Several of the projects I want to pursue some day have to do with automatic examination and/or manipulation of source code. In the past I’ve played with TXL but found that – while it’s tremendously useful in certain circumstances – its focus on transformations between equivalent code is too limiting and the grammars available for my languages of interest (primarily C/C++) are incomplete. For my stack ripper I used the “-fdump-translation-unit” feature of gcc itself, and it mostly worked, but I found that both the format and content of its output were a bit random and buggy. Several other projects, such as GCC-XML and smatch, use basically the same approach – inheriting the same problems and/or requiring patches to specific gcc versions to make the output saner. I’m apparently not the first to go on this kind of search for a decent parser, so maybe there are others will be interested in what I’ve found.

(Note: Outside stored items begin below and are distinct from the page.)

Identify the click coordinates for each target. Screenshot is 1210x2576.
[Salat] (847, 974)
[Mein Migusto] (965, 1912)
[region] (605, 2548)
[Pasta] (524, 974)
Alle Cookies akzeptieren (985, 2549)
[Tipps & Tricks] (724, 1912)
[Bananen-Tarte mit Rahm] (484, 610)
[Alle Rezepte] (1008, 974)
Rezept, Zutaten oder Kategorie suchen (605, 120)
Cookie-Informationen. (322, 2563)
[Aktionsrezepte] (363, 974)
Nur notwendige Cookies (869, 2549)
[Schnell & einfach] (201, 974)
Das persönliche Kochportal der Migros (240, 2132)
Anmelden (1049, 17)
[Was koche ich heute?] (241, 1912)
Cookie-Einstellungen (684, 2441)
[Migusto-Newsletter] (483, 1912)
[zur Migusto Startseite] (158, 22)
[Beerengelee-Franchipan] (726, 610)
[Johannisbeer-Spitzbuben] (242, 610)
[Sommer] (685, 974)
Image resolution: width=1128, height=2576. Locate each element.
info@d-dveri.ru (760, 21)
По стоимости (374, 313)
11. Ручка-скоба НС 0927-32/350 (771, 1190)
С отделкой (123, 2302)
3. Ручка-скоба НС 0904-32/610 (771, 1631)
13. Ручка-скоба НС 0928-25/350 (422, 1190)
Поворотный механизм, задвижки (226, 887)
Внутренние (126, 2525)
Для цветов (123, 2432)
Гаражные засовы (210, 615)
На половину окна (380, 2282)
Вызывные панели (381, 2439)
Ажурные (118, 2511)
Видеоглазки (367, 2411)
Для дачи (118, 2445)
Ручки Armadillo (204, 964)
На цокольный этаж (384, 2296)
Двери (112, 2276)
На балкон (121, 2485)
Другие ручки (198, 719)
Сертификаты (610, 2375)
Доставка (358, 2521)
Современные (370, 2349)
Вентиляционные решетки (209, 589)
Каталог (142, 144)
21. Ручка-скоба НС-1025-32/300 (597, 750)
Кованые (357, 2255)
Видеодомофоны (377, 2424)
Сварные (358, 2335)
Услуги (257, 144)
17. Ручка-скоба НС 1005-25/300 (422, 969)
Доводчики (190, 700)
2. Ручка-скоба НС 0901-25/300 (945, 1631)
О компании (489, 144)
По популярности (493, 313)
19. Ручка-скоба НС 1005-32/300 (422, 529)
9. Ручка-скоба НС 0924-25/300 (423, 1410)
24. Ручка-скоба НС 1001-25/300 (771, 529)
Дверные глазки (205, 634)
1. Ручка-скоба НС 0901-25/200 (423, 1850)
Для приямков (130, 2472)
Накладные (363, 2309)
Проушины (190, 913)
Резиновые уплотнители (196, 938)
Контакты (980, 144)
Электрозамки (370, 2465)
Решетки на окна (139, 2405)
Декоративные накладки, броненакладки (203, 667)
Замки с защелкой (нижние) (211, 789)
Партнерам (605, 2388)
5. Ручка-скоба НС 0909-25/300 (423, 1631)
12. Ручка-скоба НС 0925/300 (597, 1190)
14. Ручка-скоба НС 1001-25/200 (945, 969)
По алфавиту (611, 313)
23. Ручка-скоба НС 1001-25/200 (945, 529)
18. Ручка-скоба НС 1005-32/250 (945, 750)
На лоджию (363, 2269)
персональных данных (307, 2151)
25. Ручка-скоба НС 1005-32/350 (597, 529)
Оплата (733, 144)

What I’ve found, via (last link above), is Elkhound and Elsa. Elkhound is a parser generator, and Elsa is a C++ created using Elkhound. Both look quite “real” in the sense of being able to handle real C++ (not just an easy-to-implement subset) without choking and of producing parse trees that can not only be examined but can also be manipulated within a program without undue pain (this stuff’s never going to be easy). Here’s what the project page has to say about completeness.

Elsa can parse most C++ “in the wild”. It has been tested with some notable large programs, including Mozilla, Qt, ACE, and itself. I have not tried parsing KDE recently, so that’s the next major goal.

In C mode, Elsa can parse most C programs, including the Linux kernel (our highest-priority C program). It handles most gcc extensions, including K&R function definitions and the “implicit int” rule. There is a good chance it will parse your C program.

As for usability, the tutorial (nice that it even has one) includes an example of using Elsa for a semantic grep that can find uses of a particular identifier without being fooled by similar names and commented-out code and all that other stuff that causes programmers to grumble when they’re using simple text matching for this kind of stuff. This kind of functionality is a key building block for the sorts of things I want to do, and its implementation looks short and straightforward enough that I won’t go totally nuts fighting with my tools.

Overall, Elsa looks like something that could be very useful as a basis for some of my future projects. If you’re thinking of doing anything that involves parsing real code, such as searching for instances of known bugs or adding language features, Elsa might be a really good place to start.